Puerto Rican industries need to build on their strengths and stop lobbying for protectionist measures if they wish to survive head-on competition vis-a-vis of the Free Trade Area of the Americas (FTAA) in 2005, leading businessmen, economists and trade experts say. At the 1994 Summit of the Americas, 34 countries in the Americas and the Caribbean (except Cuba) agreed to eliminate trade barriers and link all the hemisphere's economies by 2005, creating the largest common market in the world. Since 1998, trade representatives have been working to iron out trade issues among the participating countries and to set deadlines for phase out of tariffs.
Puerto Rican industries are too dependent on local markets and protectionist measures and have had little experience competing in global markets, says David Lewis, a Washington-based trade expert. "FTAA will open up opportunities for local companies with access to foreign markets, but they must be competitive and make their case before trade negotiators from those countries." The common market will encompass 75 percent of continental trade and commerce.
"We have to take the bull by the horn before it is too late," says Antonio Colorado, former president of the Government Development Bank of Puerto Rico. "The struggle for preferences and subsidies is going to end because the barriers are coming down, and businesses in Puerto Rico will eventually compete head-on with their counterparts in other countries." After growing faster than that of the United States in its "best years," the Puerto Rican economy is now falling behind due to lack of initiative by the private sector to be competitive in a globalized market." Despite a strong pharmaceutical industry, with its plant expansions, no major new undustries have settled on the island in the last decade," he says. "The local economy is too dependent on the government, which employs 25 percent of the workforce. It is an impossible economy to sustain, except, perhaps, for a communist government."
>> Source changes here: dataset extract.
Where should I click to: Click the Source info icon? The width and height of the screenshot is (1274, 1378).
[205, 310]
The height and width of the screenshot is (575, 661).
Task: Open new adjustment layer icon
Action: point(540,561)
Under FTAA, local businesses will have to offer high quality services and goods in order to survive direct competition from foreign companies. Colorado adds: "Our industries will have to ask themselves if they will be able to compete head-on with other countries, and any business unable to answer yes would be wise to close and sell while there is still time left." Native industries must work together to promote their strengths, which include a highly educated workforce and a stable currency. "We have the base for a competitive manufacturing sector," says PR Manufacturing Association President Manuel Cidre. "We produce 80 percent of the 20 best-selling pharmaceutical products in the world and 90 percent of cardiac devices produced in the United States." Using manufacturing "clusters" to create interdependence among different industries and maximize use of economic resources will prepare the local economy for integration into the common market.
The food and construction material industries face strong competition from countries like the Dominican Republic, which have negotiated free trade pacts with other Latin American countries. Cidre notes that "we cannot wait for Section 956 or other federal tax credits...we have to take advantage of the commonwealth's current fiscal autonomy, which allows establishing Corporate Foreign Companies and other advantages that make us attractive."